Tráfico de drogas e violência urbana
Enviada em 29/11/2020
“O mais escandaloso dos escândalos é que nos habituamos a ele.” Essa afirmação da filósofa existencialista Simone de Beauvoir pode servir de metáfora à questão do tráfico de drogas e da violência urbana no Brasil, uma vez que, por mais escandalosa que seja essa situação, poucos são os esforços destinados a resolvê-la. Diante desse cenário, percebe-se a consolidação de uma grave adversidade, em virtude do silenciamento social e negligência governamental.
Em primeiro plano, nota-se que a falta de políticas públicas impede que o problema se resolva. Sobre isso, Abraham Lincoln, celebre personalidade americana, disse em um dos seus discursos, que a política é serva do povo e não o contrário. Em relação a tal afirmação, observa-se uma inconformidade com o tráfico de drogas no país, no sentido de que, ao contrário do que Lincoln explanou, as políticas de combate ao tráfico atuais não servem a população com ações, planos e metas públicas efetivas que atuem na questão abordada, fazendo com que sua resolução seja quase utópica.

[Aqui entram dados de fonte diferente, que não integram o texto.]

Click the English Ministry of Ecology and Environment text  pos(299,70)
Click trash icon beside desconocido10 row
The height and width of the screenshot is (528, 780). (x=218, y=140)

Outrossim, a omissão social é a causa secundária da problemática. Nessa lógica, o filósofo Karl Marx teceu diversas críticas em suas obras sobre a atuação governamental em relação à educação cidadã nas sociedades. Em se tratando da violência urbana no Brasil, é possível perceber que as críticas de Marx se fundamentam, pois o Estado não promove de forma adequada a conscientização em nenhuma de suas instâncias, como a escola ou meios de comunicação, ferindo, assim, a integridade física e psicológica da população.

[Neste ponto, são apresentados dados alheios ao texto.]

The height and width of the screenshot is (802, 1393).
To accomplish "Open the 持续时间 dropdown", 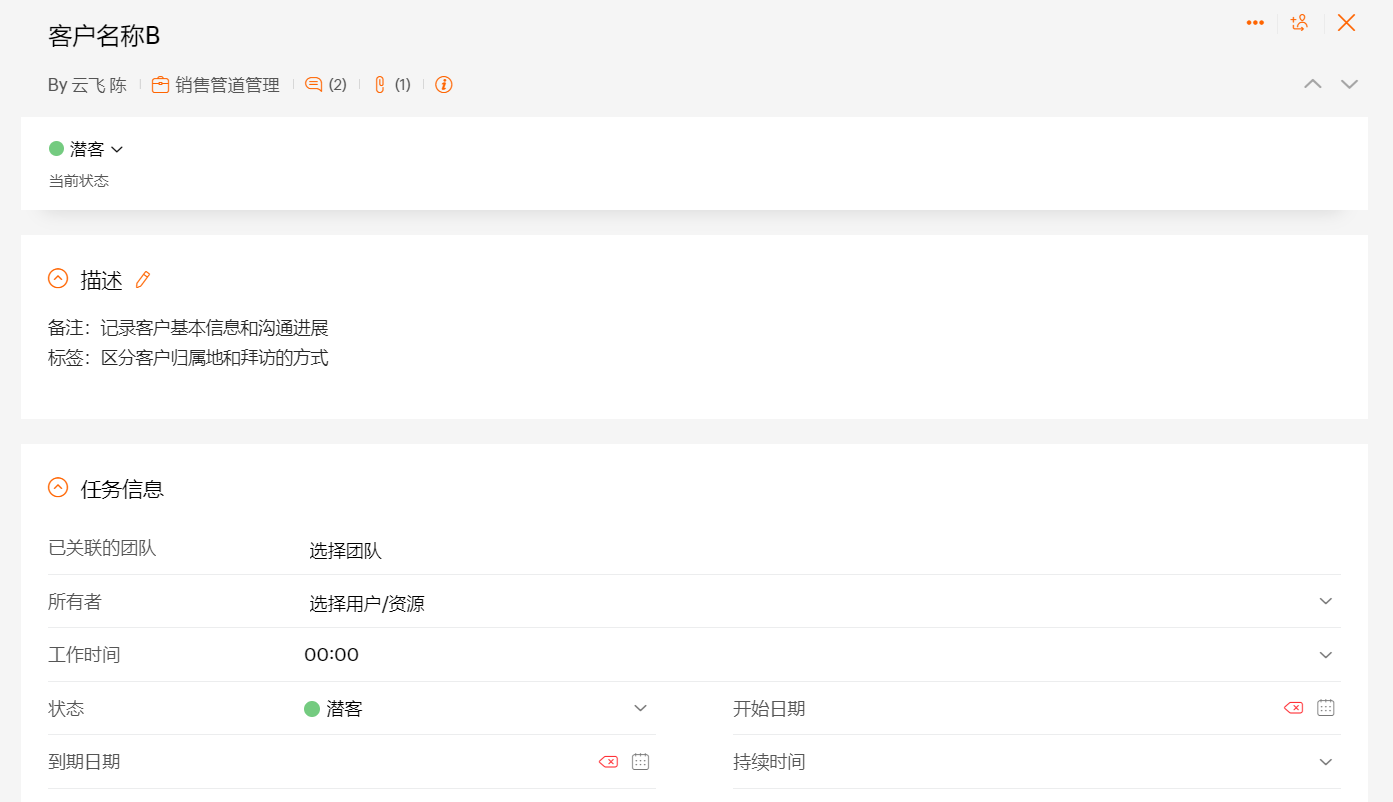I will point(1326,761).
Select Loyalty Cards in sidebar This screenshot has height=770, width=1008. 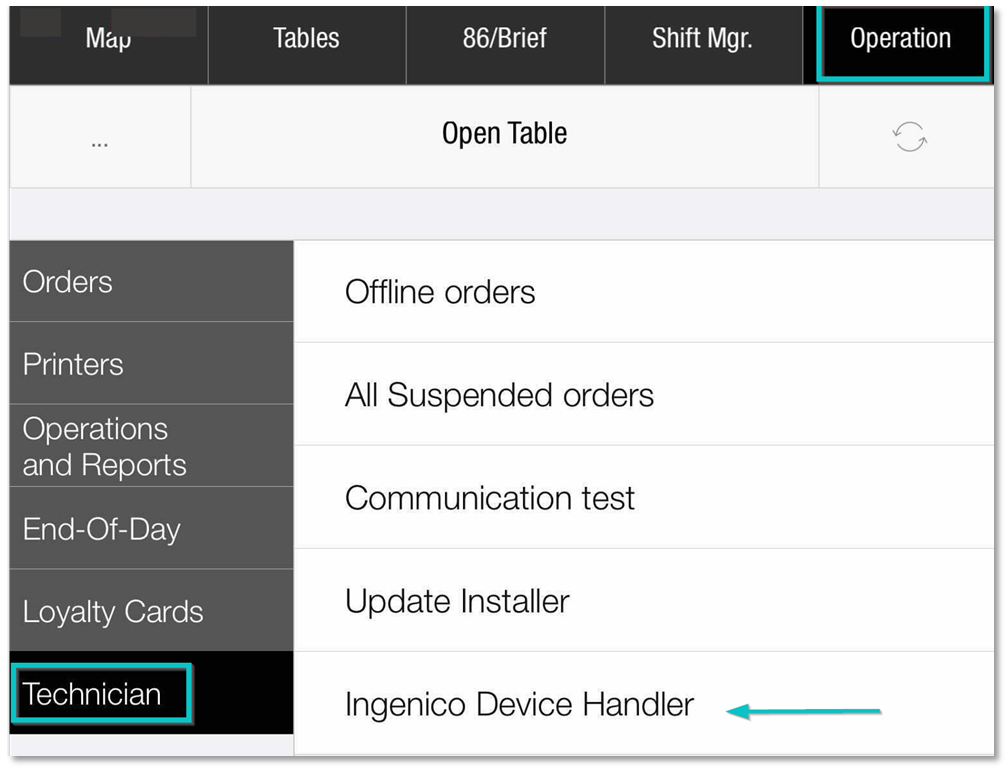click(150, 611)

Portanto, medidas são necessárias para atenuar essa questão. Sendo assim, o Ministério da Educação, por meio das escolas e universidades, deve criar um projeto sócio educativo, com oficinas, palestras e de debates, para promover a conscientização social sobre o tráfico de drogas e violência urbana no Brasil. Tais eventos devem ter alcance nacional, inclusive pela internet, com transmissões ao vivo, por exemplo, para que se apresentem as principais questões do tema. Espera-se que, dessa forma, a população possa estar inteirada sobre o assunto e que o problema seja minimizado.